— begin ARTICLE —

Revocation of EEA residence card must be communicated
Nkrumah (OFM- annulment of residence permit) Ghana [2011] UKUT 163 (IAC) (12 July 2011)
This appeal was heard by the Upper tribunal on 25th February 2011. The facts of the case are as follows:
The appellant is a Ghanaian national. His sister is a national of the Netherlands and arrived in the UK in July 2003 where she is in employment and where she has been living with the appellant. The appellant was studying in the UK and was being supported by his sister, the EEA national both in the UK and whilst he was living in Ghana.
In 2008, the appellant applied for an EEA residence card on the basis of being an extended family member of an EEA national within the meaning of regulation 8(2) of the Immigration (EEA) Regulations 2006 (herein after referred to as the EEA regulations.
In October 2009, the Home office granted a residence card valid for 5 years was issued (until October 2014). The residence was endorsed in the appellant’s passport and was retained by the home office until December 2009 when it was returned to the appellant with a letter stating that the application had been refused and that the appellant had a right of appeal.

— end ARTICLE —
— begin ENTRIES PROVIDED —

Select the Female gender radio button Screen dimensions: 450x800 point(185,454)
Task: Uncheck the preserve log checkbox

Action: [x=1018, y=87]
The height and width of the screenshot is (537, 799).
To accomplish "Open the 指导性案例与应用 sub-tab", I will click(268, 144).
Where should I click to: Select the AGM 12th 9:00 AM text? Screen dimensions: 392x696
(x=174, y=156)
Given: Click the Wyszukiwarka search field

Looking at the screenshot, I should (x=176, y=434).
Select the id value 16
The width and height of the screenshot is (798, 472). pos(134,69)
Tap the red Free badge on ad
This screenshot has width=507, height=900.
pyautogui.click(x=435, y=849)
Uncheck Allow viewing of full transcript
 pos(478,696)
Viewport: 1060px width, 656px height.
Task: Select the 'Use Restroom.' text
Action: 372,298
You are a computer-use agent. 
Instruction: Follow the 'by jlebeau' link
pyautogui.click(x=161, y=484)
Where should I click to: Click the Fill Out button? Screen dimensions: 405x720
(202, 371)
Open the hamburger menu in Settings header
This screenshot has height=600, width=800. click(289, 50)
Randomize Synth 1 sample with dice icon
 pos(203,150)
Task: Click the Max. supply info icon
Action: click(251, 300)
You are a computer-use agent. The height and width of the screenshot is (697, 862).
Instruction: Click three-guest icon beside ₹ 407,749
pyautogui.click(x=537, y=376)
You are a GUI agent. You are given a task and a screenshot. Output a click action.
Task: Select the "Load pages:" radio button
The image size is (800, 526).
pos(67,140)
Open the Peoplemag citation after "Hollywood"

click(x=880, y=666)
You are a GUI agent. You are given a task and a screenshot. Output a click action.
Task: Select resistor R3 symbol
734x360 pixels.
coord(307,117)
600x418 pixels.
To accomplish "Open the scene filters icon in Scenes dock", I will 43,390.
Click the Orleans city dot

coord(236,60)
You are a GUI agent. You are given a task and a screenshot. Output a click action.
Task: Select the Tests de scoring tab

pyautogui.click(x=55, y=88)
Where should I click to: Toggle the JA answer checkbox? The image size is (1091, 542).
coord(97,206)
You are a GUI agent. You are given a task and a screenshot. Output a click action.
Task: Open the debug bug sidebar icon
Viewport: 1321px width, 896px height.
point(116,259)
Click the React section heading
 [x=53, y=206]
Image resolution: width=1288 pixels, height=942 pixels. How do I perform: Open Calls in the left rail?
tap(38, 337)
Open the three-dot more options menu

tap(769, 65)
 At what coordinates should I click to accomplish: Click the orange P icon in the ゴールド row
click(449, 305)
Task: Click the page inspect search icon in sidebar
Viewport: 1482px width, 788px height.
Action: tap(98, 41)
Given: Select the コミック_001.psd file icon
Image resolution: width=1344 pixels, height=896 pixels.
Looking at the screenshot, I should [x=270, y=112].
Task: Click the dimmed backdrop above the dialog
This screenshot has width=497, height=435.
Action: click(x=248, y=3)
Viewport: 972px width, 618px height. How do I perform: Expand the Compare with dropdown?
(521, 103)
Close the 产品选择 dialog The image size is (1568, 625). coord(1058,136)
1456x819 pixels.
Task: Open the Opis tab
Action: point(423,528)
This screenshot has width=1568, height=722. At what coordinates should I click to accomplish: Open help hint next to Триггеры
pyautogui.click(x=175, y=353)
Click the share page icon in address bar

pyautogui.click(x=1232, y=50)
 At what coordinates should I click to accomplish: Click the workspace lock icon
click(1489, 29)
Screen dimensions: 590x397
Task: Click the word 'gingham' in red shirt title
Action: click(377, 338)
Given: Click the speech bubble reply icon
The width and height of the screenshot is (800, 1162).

— end ENTRIES PROVIDED —

Reproduce the entire case summary on revoking an EEA residence card word for word. The material comes from a separate source unrelated to the case summary.

Revocation of EEA residence card must be communicated
Nkrumah (OFM- annulment of residence permit) Ghana [2011] UKUT 163 (IAC) (12 July 2011)
This appeal was heard by the Upper tribunal on 25th February 2011. The facts of the case are as follows:
The appellant is a Ghanaian national. His sister is a national of the Netherlands and arrived in the UK in July 2003 where she is in employment and where she has been living with the appellant. The appellant was studying in the UK and was being supported by his sister, the EEA national both in the UK and whilst he was living in Ghana.
In 2008, the appellant applied for an EEA residence card on the basis of being an extended family member of an EEA national within the meaning of regulation 8(2) of the Immigration (EEA) Regulations 2006 (herein after referred to as the EEA regulations.
In October 2009, the Home office granted a residence card valid for 5 years was issued (until October 2014). The residence was endorsed in the appellant’s passport and was retained by the home office until December 2009 when it was returned to the appellant with a letter stating that the application had been refused and that the appellant had a right of appeal.